New and enhanced DNA testing of several items recovered from the crime scene in Bowdoin where 12-year-old Sarah Cherry was killed in 1988 does not directly tie convicted murderer Dennis Dechaine to her death.

An evidence examination report from the California-based Serological Research Institute says Dechaine is excluded from four key items. The report also indicates he "could be included" as a contributor on two other items, but his attorney, John Nale, says those particular DNA samples are too small to rule him out.

Nale is convinced this marks a breakthrough in the case.

"I believe that this additional DNA result excluding him would result in a different verdict — a new trial and a different verdict," he says.

Nale says the lack of DNA evidence is consistent with the lack of fingerprints, hair and fiber that could link these two people. He says that's significant.

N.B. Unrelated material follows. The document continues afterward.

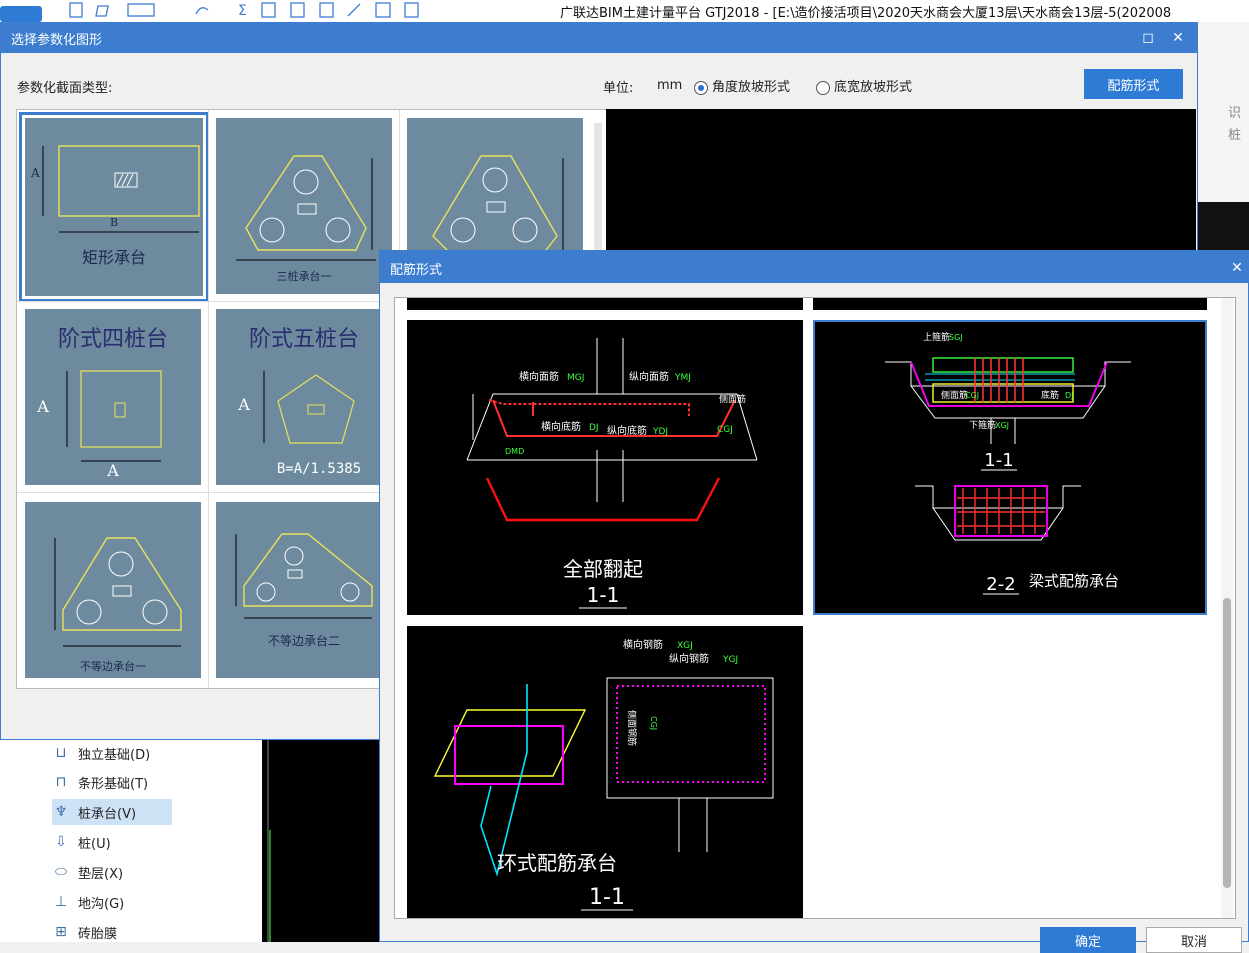  I want to click on cancel-button: 取消, so click(1194, 940).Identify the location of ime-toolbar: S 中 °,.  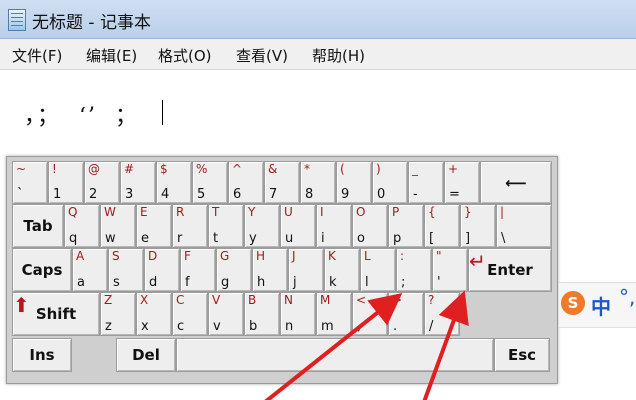
(597, 305).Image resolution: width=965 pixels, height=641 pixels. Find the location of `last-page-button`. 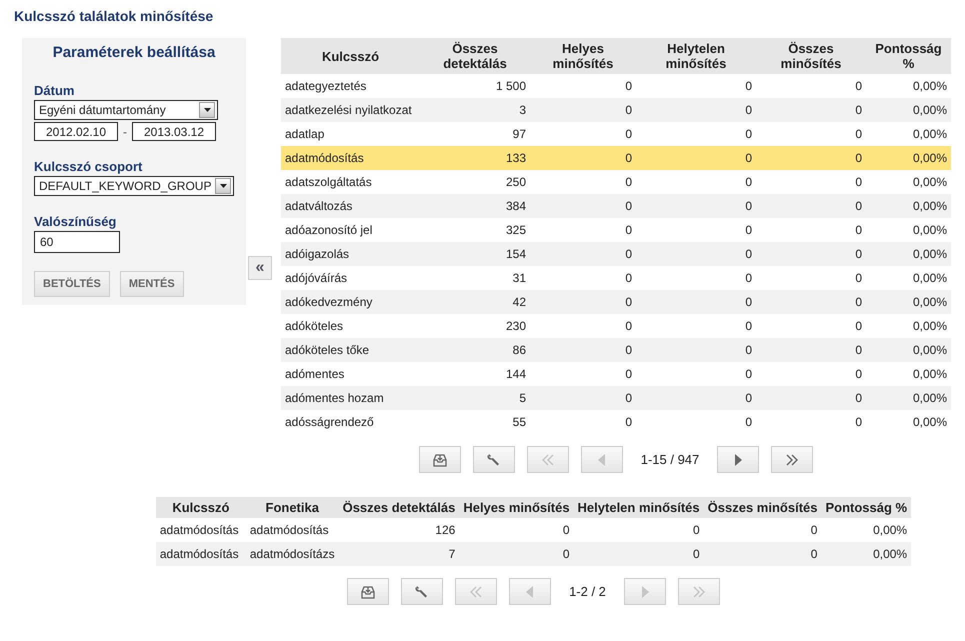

"I think when you consider what they're saying he did, that his DNA should be all over her, all over these items that were used in the commission of the crime, all over his truck and inside his truck. Nothing," he says.

Dechaine, who has spent 34 years in prison, has long maintained his innocence.

Nale says he is "fully aware" of how painful these developments are for the Cherry family, but Nale says he's convinced that the latest DNA findings justify a new trial.

A request for comment from the Maine attorney general's office was not immediately returned.

In the past, prosecutors have maintained that plenty of other evidence links Dechaine to Cherry's kidnapping and murder. They have also pointed out that Dechaine has brought multiple appeals for a new trial, all of which have been rejected by different courts.

Nale says he will use the latest findings to try again.